Search the entries below for "This screenshot has height=561, width=841.". Give that line and all the lines after it again, exactly, through the last, without pictures.

══════════

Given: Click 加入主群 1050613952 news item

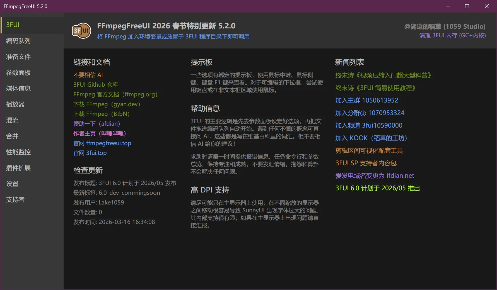Looking at the screenshot, I should point(366,100).

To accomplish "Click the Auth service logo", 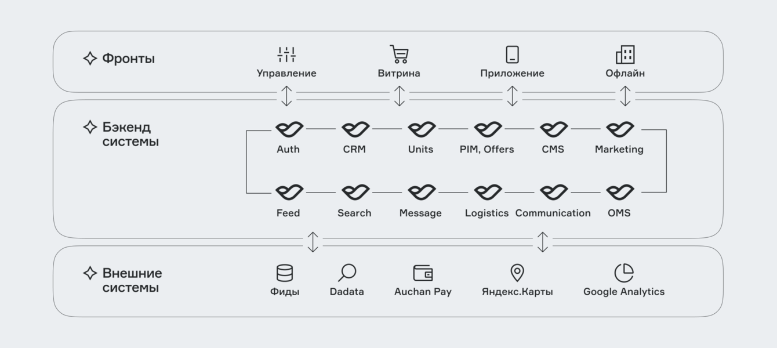I will [x=289, y=129].
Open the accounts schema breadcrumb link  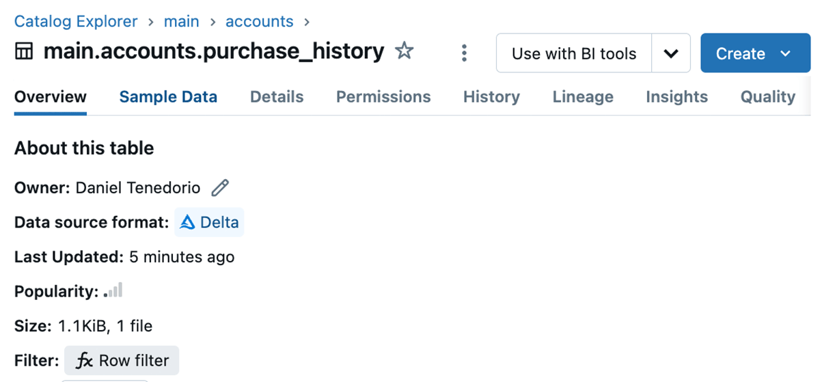pos(260,21)
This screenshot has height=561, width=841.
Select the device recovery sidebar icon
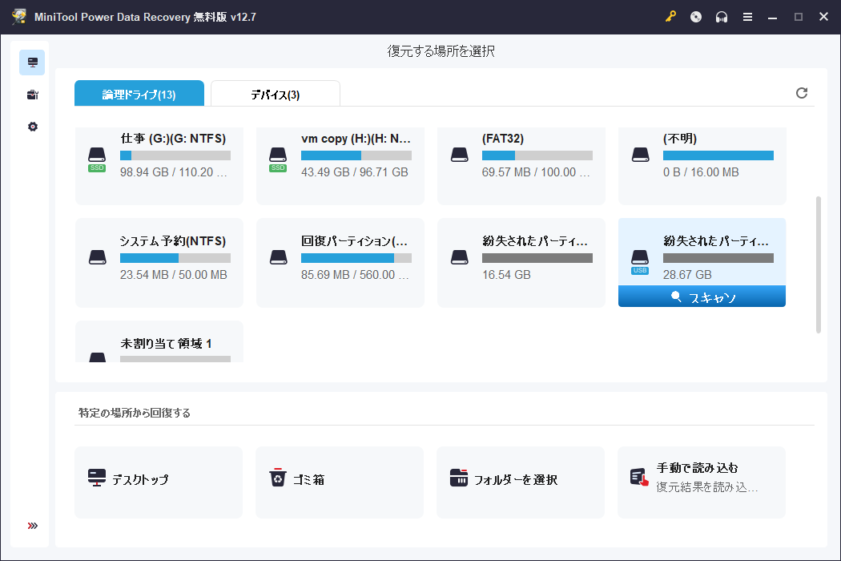click(32, 62)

══════════

RESPONSE AREA:
This screenshot has height=561, width=841.
Select the device recovery sidebar icon
click(32, 62)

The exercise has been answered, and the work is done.